7. Het beroep is ongegrond. Dit betekent dat het bestreden besluit in stand blijft. Eiser krijgt ook geen vergoeding van zijn proceskosten.

Beslissing

De rechtbank verklaart het beroep ongegrond.
Deze uitspraak is gedaan door mr. C.E. Bos, rechter, in aanwezigheid van mr. C.L. Rademakers - Heins, griffier.
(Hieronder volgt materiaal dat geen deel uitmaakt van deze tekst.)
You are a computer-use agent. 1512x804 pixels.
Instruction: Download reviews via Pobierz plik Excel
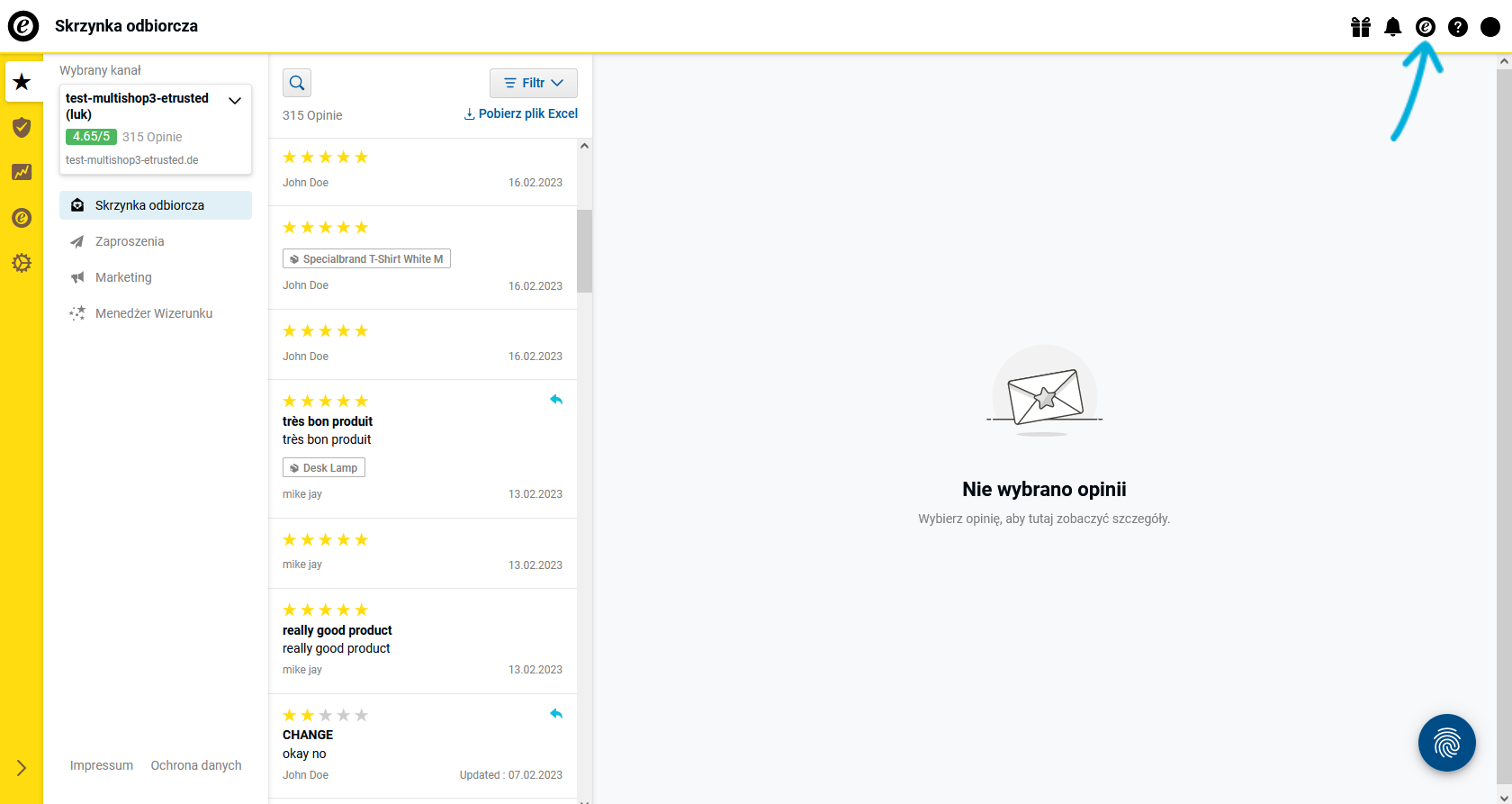520,113
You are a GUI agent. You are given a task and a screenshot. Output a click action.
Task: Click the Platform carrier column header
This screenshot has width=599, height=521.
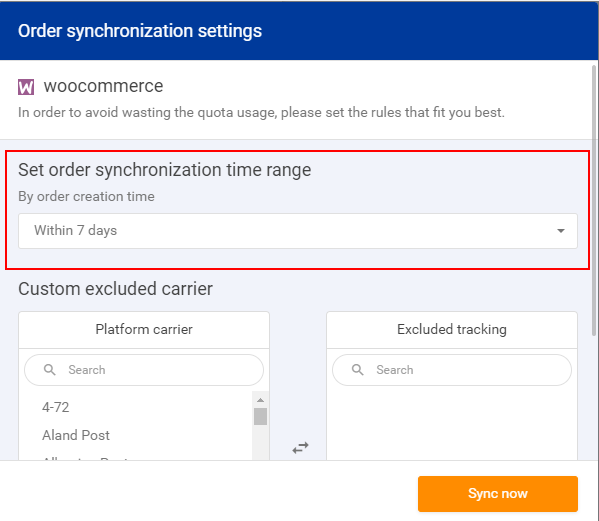[144, 329]
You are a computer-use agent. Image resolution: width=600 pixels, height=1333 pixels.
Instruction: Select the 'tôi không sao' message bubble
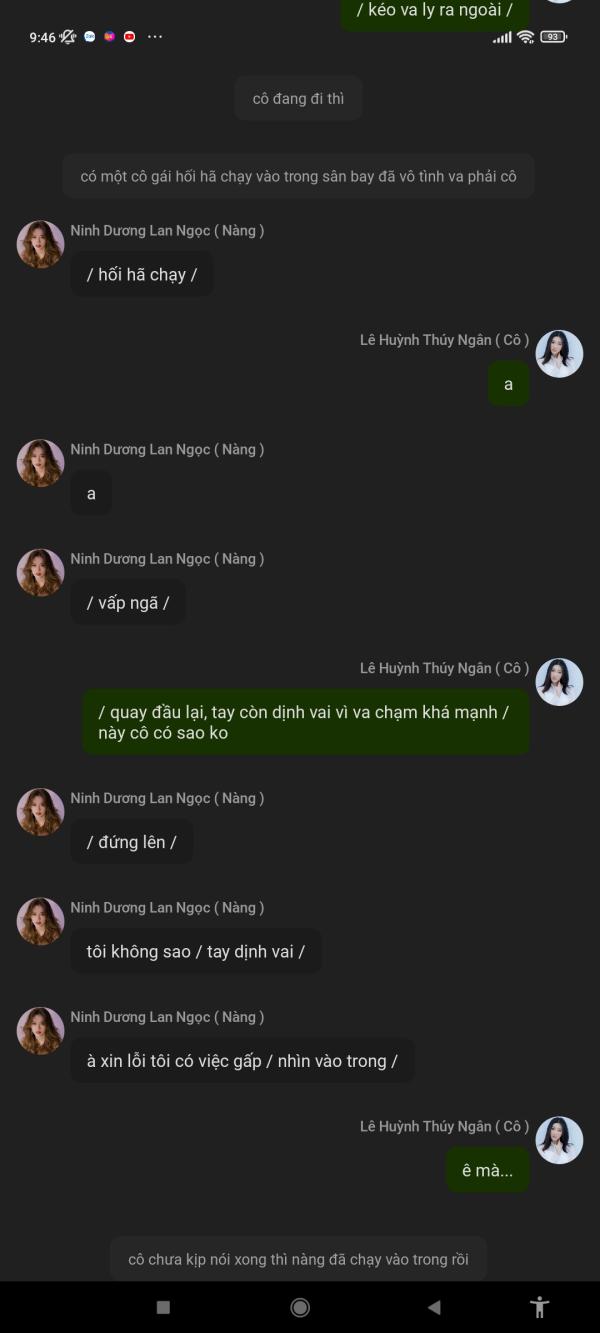196,951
Uitgesproken in het openbaar en bekendgemaakt op:
Informatie over hoger beroep
Een partij die het niet eens is met deze uitspraak, kan een hogerberoepschrift sturen naar de Afdeling bestuursrechtspraak van de Raad van State waarin wordt uitgelegd waarom deze partij het niet eens is met deze uitspraak. Het hogerberoepschrift moet worden ingediend binnen vier weken na de dag waarop deze uitspraak is verzonden. Kan de indiener de behandeling van het hoger beroep niet afwachten, omdat de zaak spoed heeft, dan kan de indiener de voorzieningenrechter van de Afdeling bestuursrechtspraak van de Raad van State vragen om een voorlopige voorziening (een tijdelijke maatregel) te treffen.